Tomás Etcheverry jugó un gran tenis ante Jan-Lennard Struff y se quedó con la victoria en dos tiebreaks. El argentino supo resistir ante los embates del alemán, cosechando el primer punto de Argentina sobre Alemania en la Copa Davis.
Etcheverry resiste y Argentina toma la delantera
Argentina y Alemania se enfrentaban en los cuartos de final de la Copa Davis 2025 en una serie cargada de historia y expectativa. El equipo albiceleste, campeón del mundo en 2016, volvía a instalarse entre los ocho mejores con el sueño de avanzar a semifinales, una barrera que no logra superar desde su consagración. Tomás Etcheverry y Francisco Cerúndolo fueron elegidos como singlistas, mientras que los alemanes presentaron a Jan-Lennard Struff y Alexander Zverev.
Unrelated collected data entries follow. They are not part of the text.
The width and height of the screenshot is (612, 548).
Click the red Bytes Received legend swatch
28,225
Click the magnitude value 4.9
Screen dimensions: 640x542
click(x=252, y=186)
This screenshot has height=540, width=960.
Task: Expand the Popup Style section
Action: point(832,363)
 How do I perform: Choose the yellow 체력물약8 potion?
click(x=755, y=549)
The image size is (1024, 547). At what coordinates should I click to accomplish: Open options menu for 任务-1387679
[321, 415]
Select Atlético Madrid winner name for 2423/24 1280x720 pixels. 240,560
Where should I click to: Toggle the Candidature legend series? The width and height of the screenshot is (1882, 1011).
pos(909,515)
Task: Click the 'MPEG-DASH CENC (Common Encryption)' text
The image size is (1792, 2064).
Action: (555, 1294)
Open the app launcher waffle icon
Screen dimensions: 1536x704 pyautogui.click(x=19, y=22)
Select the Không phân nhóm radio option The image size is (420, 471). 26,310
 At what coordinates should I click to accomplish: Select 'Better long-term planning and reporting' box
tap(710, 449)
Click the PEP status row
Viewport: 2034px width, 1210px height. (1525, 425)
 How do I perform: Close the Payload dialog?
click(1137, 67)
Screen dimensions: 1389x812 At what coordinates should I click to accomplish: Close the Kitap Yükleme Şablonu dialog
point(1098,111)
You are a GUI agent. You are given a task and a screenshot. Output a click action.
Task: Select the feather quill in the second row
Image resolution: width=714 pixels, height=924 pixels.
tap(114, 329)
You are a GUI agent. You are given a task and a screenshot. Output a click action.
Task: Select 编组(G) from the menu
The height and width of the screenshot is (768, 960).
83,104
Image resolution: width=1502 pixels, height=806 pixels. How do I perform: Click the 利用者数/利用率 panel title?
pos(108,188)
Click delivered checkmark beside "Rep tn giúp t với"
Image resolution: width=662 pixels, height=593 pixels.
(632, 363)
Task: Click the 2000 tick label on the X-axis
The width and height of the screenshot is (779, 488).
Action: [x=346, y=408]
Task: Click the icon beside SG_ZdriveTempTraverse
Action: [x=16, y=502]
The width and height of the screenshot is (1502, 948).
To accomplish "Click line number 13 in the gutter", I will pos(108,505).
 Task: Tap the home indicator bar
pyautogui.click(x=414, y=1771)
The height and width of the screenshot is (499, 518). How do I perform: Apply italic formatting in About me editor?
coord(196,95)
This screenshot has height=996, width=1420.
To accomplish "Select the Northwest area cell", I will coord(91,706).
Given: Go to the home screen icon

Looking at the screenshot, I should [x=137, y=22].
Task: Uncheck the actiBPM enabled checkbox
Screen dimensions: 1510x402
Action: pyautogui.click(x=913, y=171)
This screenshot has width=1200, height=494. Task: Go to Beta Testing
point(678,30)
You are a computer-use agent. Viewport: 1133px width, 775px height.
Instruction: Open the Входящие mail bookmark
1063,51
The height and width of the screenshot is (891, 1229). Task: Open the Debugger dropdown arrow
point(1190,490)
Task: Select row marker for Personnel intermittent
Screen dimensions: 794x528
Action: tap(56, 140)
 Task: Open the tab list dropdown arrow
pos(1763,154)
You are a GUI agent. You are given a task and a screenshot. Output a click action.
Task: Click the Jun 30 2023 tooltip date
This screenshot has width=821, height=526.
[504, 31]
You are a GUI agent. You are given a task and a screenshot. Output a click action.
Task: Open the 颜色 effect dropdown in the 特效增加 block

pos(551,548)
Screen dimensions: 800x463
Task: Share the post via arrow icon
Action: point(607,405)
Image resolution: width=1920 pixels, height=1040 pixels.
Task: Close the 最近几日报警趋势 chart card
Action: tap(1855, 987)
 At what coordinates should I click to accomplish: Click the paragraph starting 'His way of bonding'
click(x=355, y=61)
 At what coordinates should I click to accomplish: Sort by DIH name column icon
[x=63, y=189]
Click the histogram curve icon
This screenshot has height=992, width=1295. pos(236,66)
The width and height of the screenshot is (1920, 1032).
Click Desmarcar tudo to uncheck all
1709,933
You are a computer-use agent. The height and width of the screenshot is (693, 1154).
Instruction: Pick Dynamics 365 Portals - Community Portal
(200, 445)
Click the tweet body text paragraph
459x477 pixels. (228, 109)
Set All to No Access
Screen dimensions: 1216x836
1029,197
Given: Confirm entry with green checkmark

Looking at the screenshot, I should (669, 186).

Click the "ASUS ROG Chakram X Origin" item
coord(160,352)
Etcheverry iniciaba la serie ante Struff, quien lideraba el historial gracias a una victoria en Gstaad el año pasado. Ambos jugadores fueron importantes para la clasificación de su seleccionado a las Finales.
El argentino se recupera y gana el tiebreak
El partido comenzó cuesta arriba para Etcheverry, quien sufrió un quiebre temprano ante los contraataques punzantes de Struff. El alemán se mostró firme al saque, generando amplitud y confirmando la ruptura con autoridad. Sus golpes corrían con limpieza, lo que le permitió dominar los intercambios y lastimar al argentino de forma constante. En el quinto juego, Struff volvió a presionar y contó con varias oportunidades de break, pero Etcheverry respondió con carácter. Con el paso de los games, el platense se afirmó desde el fondo, neutralizó las armas de su rival y consiguió recuperar el quiebre. La paridad desembocó en un tiebreak, donde Etcheverry se lució con golpes certeros para llevarse el primer set.
Etcheverry cierra el triunfo en dos mangas
En el comienzo de la segunda manga, el argentino tuvo que convivir con las exigencias del alemán, levantando tres bolas de quiebre. Struff cosechaba puntos con facilidad, tomando la iniciativa con su derecha y subiendo a la red para cerrar el ataque. Por su parte, Etcheverry no contaba con las armas para incomodar desde el resto, pero se mantenía fuerte en su juego de servicio. Ninguno estaba dispuesto a ceder en el desarrollo, respondiendo con firmeza en los intercambios. Los protagonistas no lograron sacarse diferencias y volvieron a sumergirse en un desempate, donde Etcheverry supo prevalecer para firmar el primer punto de Argentina.